======== PROVIDED DATA

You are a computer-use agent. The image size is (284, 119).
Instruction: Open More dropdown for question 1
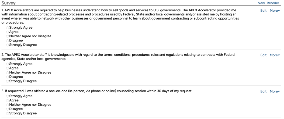pos(275,11)
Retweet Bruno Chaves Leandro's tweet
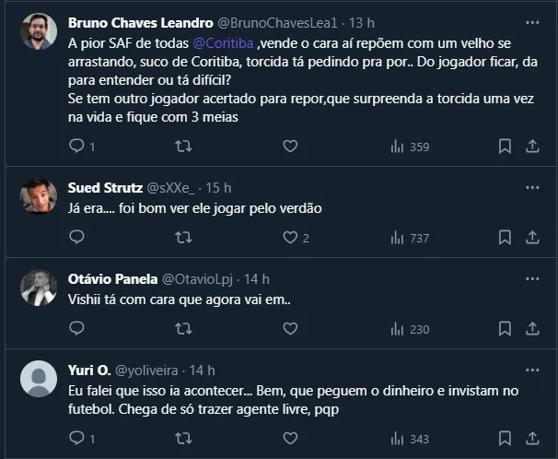558x459 pixels. 183,146
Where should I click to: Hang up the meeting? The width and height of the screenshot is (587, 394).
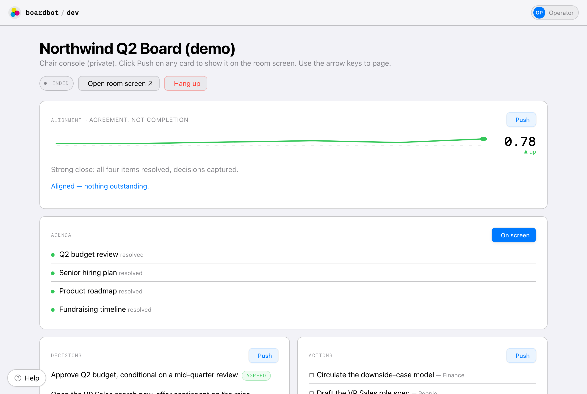(186, 83)
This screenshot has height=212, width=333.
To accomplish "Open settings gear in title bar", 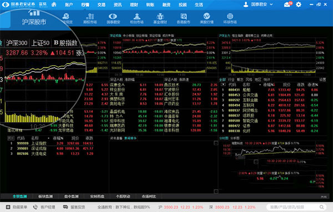I will (299, 4).
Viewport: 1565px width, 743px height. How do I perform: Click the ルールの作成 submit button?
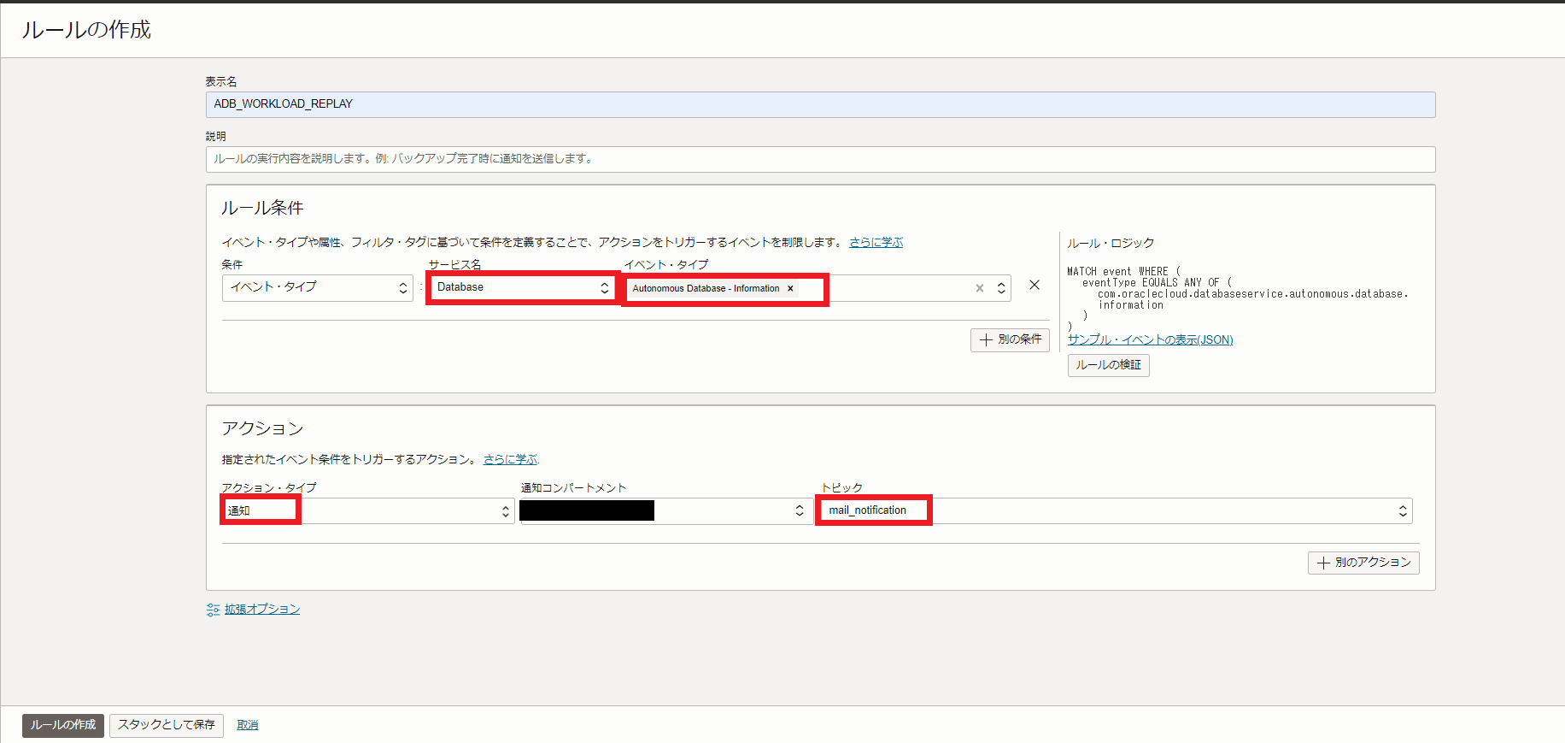pyautogui.click(x=63, y=725)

================

PROBLEM TO WORK ON
Please report how many lines of the records above contain the string "screenshot", giving only the number.

ANSWER TO THE TASK
2